Lo sucedido en los últimos días en las redes sociales respecto al fichaje de Uli Dávila por el CD Tenerife no quedaría más allá de la anécdota entre el enfrentamiento de dos aficiones irreconciliables. Elevar a los altares a un delantero con una trayectoria irrelevante (68 partidos, 10 goles) en sus dos temporadas en el fútbol español por haber sido el verdugo de tu rival, sólo demuestra la mezquindad de aquellos que carecen de nobleza.
Si todo quedara acotado al ámbito del aficionado sería, en parte, hasta entendible, pero el problema es notable cuando profesionales de la información, generadores de opinión que tienen ante sí la capacidad potencial de movilizar a una cantidad importante de personas, no sólo entran en el juego sino además son quienes lo incentivan y azuzan.

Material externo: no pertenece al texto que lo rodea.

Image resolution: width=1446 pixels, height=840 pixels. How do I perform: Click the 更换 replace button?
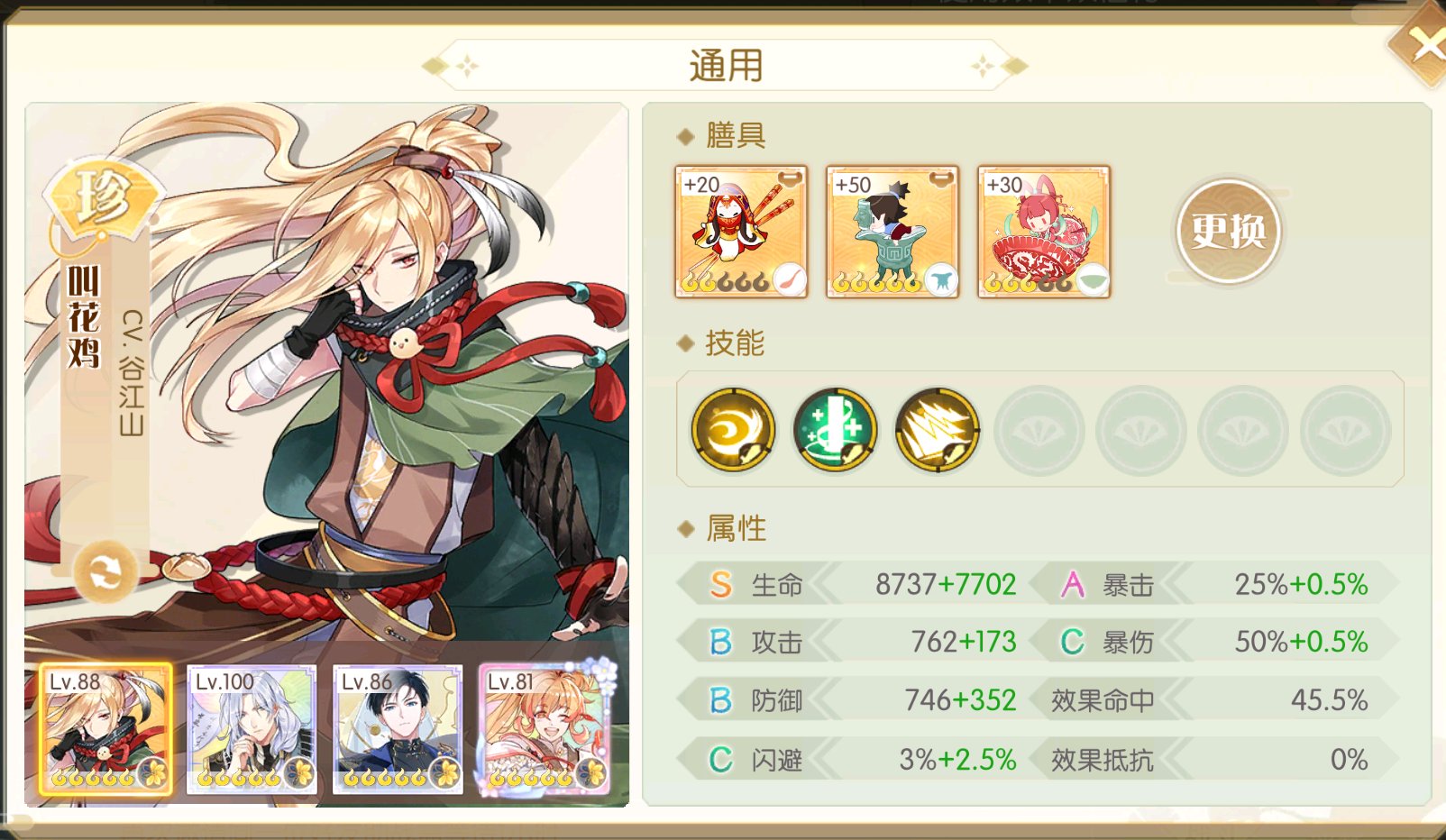(x=1229, y=232)
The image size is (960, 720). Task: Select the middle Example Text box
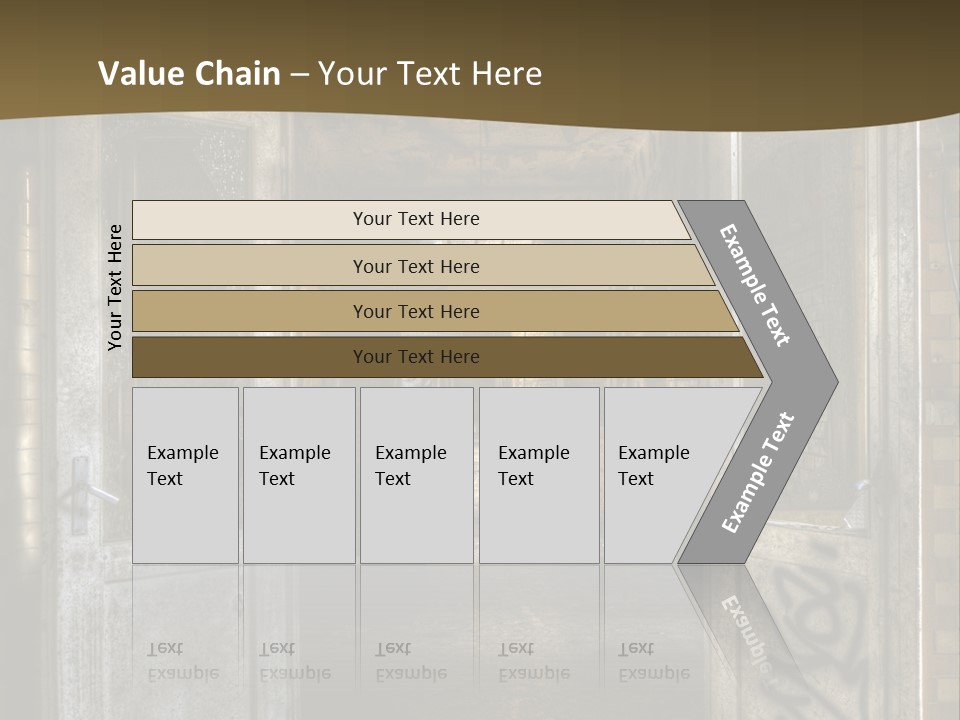coord(416,475)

Las masas son volubles y en todas hay elementos díscolos quienes confunden amor con pasión y pasión con violencia al ser alimentados en estos microclimas de exacerbación por unos colores. Luego quienes ejercieron de “ayatolás”entre sus seguidores son los primeros en enarbolar las banderas de la antiviolencia. Lo normal siendo periodista deportivo es tener un equipo al que seguir, lo anormal es representar a medios de comunicación de importancia a nivel nacional con una bufanda puesta y una actitud propia del fondo de cualquier estadio, de cualquier tertulia de bar.
En toda carrera de periodismo y de comunicación audiovisual que se precie, están presentes las asignaturas de sociología, ética y deontología de la comunicación o psicología de la comunicación, pero el sentido común se tiene o no se tiene y sólo lo otorga la universidad de la vida. Un título de periodismo sólo es eso, un título, un trozo de papel, que da fe que supuestamente se ha adquirido unos conocimientos que capacitan para ejercer una profesión, y por tanto ser un profesional de la misma. Es evidente que en periodismo tampoco el hábito hace al monje.